When the president spoke to the nation on the evening of September 15 about his Hurricane Katrina reconstruction plans he did so from Jackson Square in New Orleans. His backdrop for the live TV address was St. Louis Cathedral.
Apart from the power needed to run the cameras, microphone, etc., additional power was used to make sure we could see that lovely cathedral behind him. At the top of the broadcast, commentators said the White House was supplying power for the address, which led me to picture an extension cord running from D.C. to N.O.
Not only was it waste of energy – in a city with virtually none – to light up a church for the telecast, it was a wasted opportunity for Bush to show New Orleans as it really now appears. But he chose a dry, pretty spot instead.
If the president and/or his people had been thinking, they would have quickly set up a couple of work lights and placed him in front of a pile of rubble, not in front of a cathedral lit in a cool, cinematic blue. The bleak appearance, devoid of productions values, might have actually benefited Bush.
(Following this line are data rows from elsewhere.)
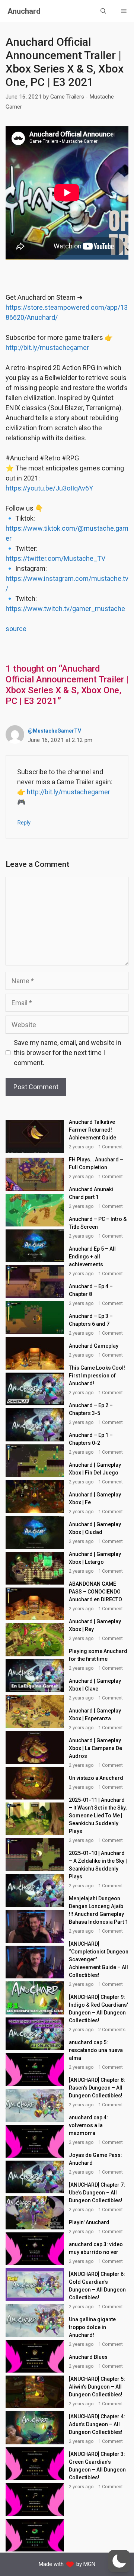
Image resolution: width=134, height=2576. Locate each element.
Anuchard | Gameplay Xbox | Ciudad (95, 1528)
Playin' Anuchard (89, 2222)
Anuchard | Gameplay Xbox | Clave (95, 1685)
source (16, 629)
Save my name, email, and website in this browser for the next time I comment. (67, 1053)
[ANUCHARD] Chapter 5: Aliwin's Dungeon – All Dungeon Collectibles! (97, 2386)
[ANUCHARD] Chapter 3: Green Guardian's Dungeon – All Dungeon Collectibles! (97, 2465)
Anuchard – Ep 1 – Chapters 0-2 (91, 1439)
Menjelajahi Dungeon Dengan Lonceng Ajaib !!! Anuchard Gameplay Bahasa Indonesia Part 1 (98, 1910)
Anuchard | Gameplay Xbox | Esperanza (95, 1714)
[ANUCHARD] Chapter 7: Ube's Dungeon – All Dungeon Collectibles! (97, 2192)
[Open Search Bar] (103, 11)
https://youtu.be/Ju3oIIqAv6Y (49, 488)
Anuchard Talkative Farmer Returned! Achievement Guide (92, 1130)
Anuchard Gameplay (93, 1346)
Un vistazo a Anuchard (96, 1778)
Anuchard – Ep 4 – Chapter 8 (91, 1290)
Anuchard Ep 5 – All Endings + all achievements (92, 1256)
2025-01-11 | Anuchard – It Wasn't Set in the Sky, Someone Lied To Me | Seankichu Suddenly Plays (98, 1815)
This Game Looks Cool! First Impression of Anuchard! (97, 1375)
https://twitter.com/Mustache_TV (55, 558)
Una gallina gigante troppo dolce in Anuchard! (92, 2327)
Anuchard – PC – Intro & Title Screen (98, 1223)
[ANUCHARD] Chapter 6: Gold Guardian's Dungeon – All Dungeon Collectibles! (97, 2285)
By showing him in the thick of the disaster, they could have represented the president as someone not detached from its effects, as he's been accused of being. On the contrary, nothing we saw (versus heard) in the broadcast indicated a city in trouble, much less one that had almost been destroyed. Business as usual. Nothing to see here.
In any future disaster "productions," I hope whoever’s in charge will focus less on the scenery and more on the weakness of the script.